（ One ） Mission （ Homework ） Dispatch
Task scheduling related 3 A concept ：job、stage、task.
- Job： According to what is used spark Logical tasks . With action Method as the boundary , Meet a action Method , Then trigger a job.
- Stage：stage yes job Subset . With wide dependence （shuffle） As a boundary . Met a shuffle, Make a division .
- Task：task yes stage Subset . In parallel degree （ Partition number ） To distinguish . How many partitions , Just how many task.
Spark Task scheduling . On the whole, it is divided into two ways .Stage Level scheduling and task Level of scheduling . The description is as follows .
Driver initialization sparkContext In the process of , Will the initialization DAG Scheduler、Task Scheduler、Scheduler BackEnd,HeatBeatReceiver. And start the SchedulerBackEnd and heatBeatReceiver.
SchedulerBackEnd Responsible for passing AM towards RM Application resources , And constantly from Task Scheduler take Task. Distribute to executor perform .
heatBeatReceiver Responsible for receiving Executor The heart of . monitor executor And inform Task Scheduler.
(1) Spark adopt transformation Methods form RDD The blood relationship of . That is to build DAG（stage Directed acyclic graph of ）.
(2) from DAG Scheduler Responsible for scheduling DAG Medium stage. Each one stage Pack it up task Set aggregate . hand Task Scheduler be responsible for Task The scheduling .
(3) Task Scheduler take DAG Scheduler Handed over Task set According to the scheduling strategy , Distributed to the stay driver Registered executor On the implementation .
2. Stage Level scheduling
DAG Call method stack
(1) establish DAG：SparkContext take Job hand DAG Scheduler perform .DAG Scheduler take Job Cut into stage. formation stage Directed acyclic graph of DAG.

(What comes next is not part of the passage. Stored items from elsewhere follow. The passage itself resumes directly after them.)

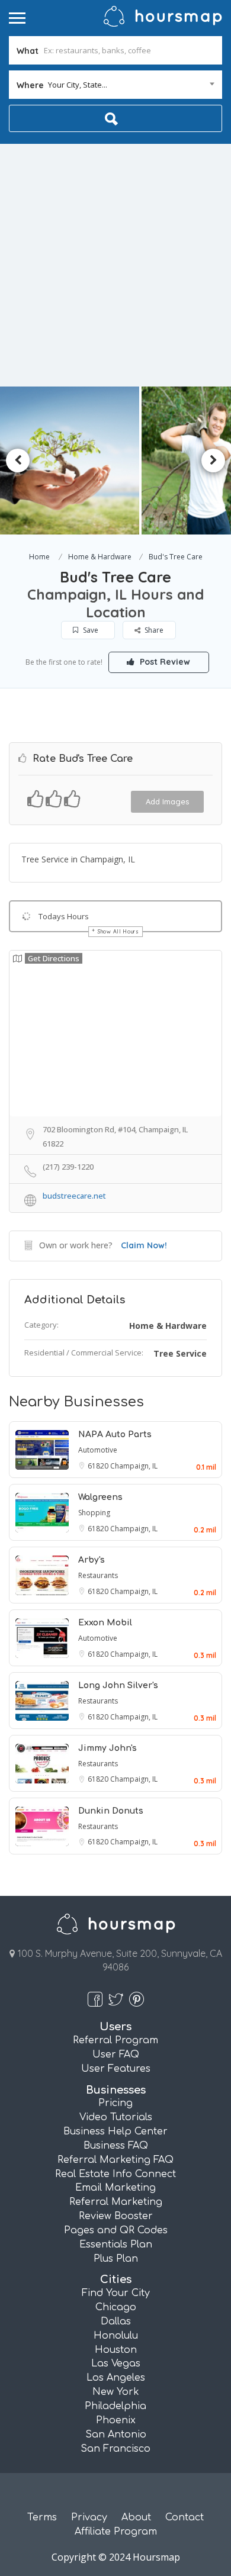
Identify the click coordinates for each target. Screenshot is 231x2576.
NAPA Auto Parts (115, 1434)
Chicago (115, 2307)
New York (115, 2392)
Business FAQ (116, 2145)
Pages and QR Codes (116, 2230)
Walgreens (100, 1497)
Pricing (115, 2103)
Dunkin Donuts (110, 1811)
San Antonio (115, 2434)
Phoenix (116, 2420)
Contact (184, 2517)
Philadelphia (115, 2406)
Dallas (116, 2321)
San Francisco (115, 2448)
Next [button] (213, 460)
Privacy (89, 2517)
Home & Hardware (99, 557)
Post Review (163, 661)
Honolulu (116, 2335)
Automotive (97, 1450)
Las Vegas (115, 2363)
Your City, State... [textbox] (77, 84)
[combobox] (115, 84)
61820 (99, 1466)
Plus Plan (116, 2258)
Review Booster (116, 2216)
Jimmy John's (107, 1748)
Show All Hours (118, 931)
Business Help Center (115, 2131)
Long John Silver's (118, 1685)
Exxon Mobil (105, 1622)
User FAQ (115, 2054)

Cut according to ： Wide dependence . Final RDD Judge the father by backtracking RDD Is there a shuffle. Narrowly dependent RDD Go to the same one stage in , Based on wide dependence , Split into two different stage.
Stage Classification and distinction ： Divided into two .Result Stage and shuffle Stage .
Shuffle Stage The completion flag is that the calculation result is written to disk .
Result Stage The completion of means a job Completion .
(2) perform DAG：DAG Scheduler Submit according to the submission policy stage. Will need to be submitted stage Pack it up task set . call Task Scheduler perform Task Set.
Stage Submit strategy ： One stage Submit or not , Judge father stage Whether to carry out . Only the father stage Only after the execution of the current stage. If one stage No father stage, From the present stage Start execution .
3. task Level scheduling
Task Scheduling method stack of
Scheduler Back End function ： be responsible for Task Specific implementation of . He manages executor Resources for .Task When it comes to execution , Need to call scheduler Back End , Access to resources . And distribute tasks to execute .
Task Scheduling strategy ：
- FIFO： fifo . Default scheduling policy .
- FIAR：（ Fair scheduling strategy ）
(1) encapsulation Task Manger：Task Scheduler take DAG Scheduler Delivered Task Set Encapsulated into Task Manger. Join the scheduling queue .
(2) Dispatch Task Manger：Task Manger call schedulerBackEnd, Get active executor , Distribute the task to executor To perform .
（ Two ）SHUFFLE analysis
(1) Shuffle Key points
- Shuffle The number of tasks
Shuffle It is divided into map Phase and reduce Stage . Or call it shuffle read Phase and shuffle write Stage . from spark UI You can see clearly on the .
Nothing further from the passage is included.